START Source data
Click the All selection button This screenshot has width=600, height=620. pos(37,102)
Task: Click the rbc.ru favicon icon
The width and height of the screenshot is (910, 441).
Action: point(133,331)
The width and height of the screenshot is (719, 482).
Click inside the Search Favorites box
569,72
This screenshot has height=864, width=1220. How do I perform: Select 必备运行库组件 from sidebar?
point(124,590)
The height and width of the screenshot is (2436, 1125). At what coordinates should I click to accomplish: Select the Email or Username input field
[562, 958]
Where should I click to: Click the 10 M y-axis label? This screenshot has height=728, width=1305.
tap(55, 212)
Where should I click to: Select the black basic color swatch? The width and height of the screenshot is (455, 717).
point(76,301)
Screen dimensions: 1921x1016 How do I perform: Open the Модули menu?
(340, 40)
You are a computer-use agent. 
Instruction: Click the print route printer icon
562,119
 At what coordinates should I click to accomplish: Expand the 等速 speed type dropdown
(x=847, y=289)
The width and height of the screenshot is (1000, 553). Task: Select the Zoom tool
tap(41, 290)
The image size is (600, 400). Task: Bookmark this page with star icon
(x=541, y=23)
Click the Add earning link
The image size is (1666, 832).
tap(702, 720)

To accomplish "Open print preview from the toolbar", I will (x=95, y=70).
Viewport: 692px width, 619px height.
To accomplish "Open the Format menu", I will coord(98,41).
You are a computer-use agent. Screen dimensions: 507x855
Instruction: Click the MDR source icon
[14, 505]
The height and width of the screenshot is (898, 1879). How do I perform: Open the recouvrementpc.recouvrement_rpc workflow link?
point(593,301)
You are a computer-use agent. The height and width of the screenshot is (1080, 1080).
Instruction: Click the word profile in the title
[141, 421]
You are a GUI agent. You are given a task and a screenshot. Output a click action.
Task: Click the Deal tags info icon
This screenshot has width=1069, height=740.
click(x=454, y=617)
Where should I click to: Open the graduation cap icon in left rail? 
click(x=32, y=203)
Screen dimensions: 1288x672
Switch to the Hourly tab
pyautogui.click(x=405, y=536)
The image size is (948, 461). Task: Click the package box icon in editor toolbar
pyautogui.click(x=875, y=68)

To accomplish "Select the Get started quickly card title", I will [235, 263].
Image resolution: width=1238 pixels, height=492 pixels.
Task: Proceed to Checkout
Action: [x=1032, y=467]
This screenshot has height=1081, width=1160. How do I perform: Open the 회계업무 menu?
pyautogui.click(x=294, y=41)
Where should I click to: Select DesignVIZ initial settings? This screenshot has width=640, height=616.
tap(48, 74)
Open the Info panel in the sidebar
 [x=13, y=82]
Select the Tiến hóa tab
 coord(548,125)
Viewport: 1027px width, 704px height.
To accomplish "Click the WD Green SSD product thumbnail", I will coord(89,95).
END Source data
### [What to produce]
Transcribe all of the lines in the records precisely.

### [Solution for this problem]
Click the All selection button This screenshot has width=600, height=620. pos(37,102)
Task: Click the rbc.ru favicon icon
The width and height of the screenshot is (910, 441).
Action: point(133,331)
The width and height of the screenshot is (719, 482).
Click inside the Search Favorites box
569,72
This screenshot has height=864, width=1220. How do I perform: Select 必备运行库组件 from sidebar?
point(124,590)
The height and width of the screenshot is (2436, 1125). At what coordinates should I click to accomplish: Select the Email or Username input field
[562, 958]
Where should I click to: Click the 10 M y-axis label? This screenshot has height=728, width=1305.
tap(55, 212)
Where should I click to: Select the black basic color swatch? The width and height of the screenshot is (455, 717).
point(76,301)
Screen dimensions: 1921x1016 How do I perform: Open the Модули menu?
(340, 40)
You are a computer-use agent. 
Instruction: Click the print route printer icon
562,119
 At what coordinates should I click to accomplish: Expand the 等速 speed type dropdown
(x=847, y=289)
The width and height of the screenshot is (1000, 553). Task: Select the Zoom tool
tap(41, 290)
The image size is (600, 400). Task: Bookmark this page with star icon
(x=541, y=23)
Click the Add earning link
The image size is (1666, 832).
tap(702, 720)

To accomplish "Open print preview from the toolbar", I will (x=95, y=70).
Viewport: 692px width, 619px height.
To accomplish "Open the Format menu", I will coord(98,41).
You are a computer-use agent. Screen dimensions: 507x855
Instruction: Click the MDR source icon
[14, 505]
The height and width of the screenshot is (898, 1879). How do I perform: Open the recouvrementpc.recouvrement_rpc workflow link?
point(593,301)
You are a computer-use agent. The height and width of the screenshot is (1080, 1080).
Instruction: Click the word profile in the title
[141, 421]
You are a GUI agent. You are given a task and a screenshot. Output a click action.
Task: Click the Deal tags info icon
This screenshot has width=1069, height=740.
click(x=454, y=617)
Where should I click to: Open the graduation cap icon in left rail? 
click(x=32, y=203)
Screen dimensions: 1288x672
Switch to the Hourly tab
pyautogui.click(x=405, y=536)
The image size is (948, 461). Task: Click the package box icon in editor toolbar
pyautogui.click(x=875, y=68)

To accomplish "Select the Get started quickly card title", I will [235, 263].
Image resolution: width=1238 pixels, height=492 pixels.
Task: Proceed to Checkout
Action: [x=1032, y=467]
This screenshot has height=1081, width=1160. How do I perform: Open the 회계업무 menu?
pyautogui.click(x=294, y=41)
Where should I click to: Select DesignVIZ initial settings? This screenshot has width=640, height=616.
tap(48, 74)
Open the Info panel in the sidebar
 [x=13, y=82]
Select the Tiến hóa tab
 coord(548,125)
Viewport: 1027px width, 704px height.
To accomplish "Click the WD Green SSD product thumbnail", I will coord(89,95).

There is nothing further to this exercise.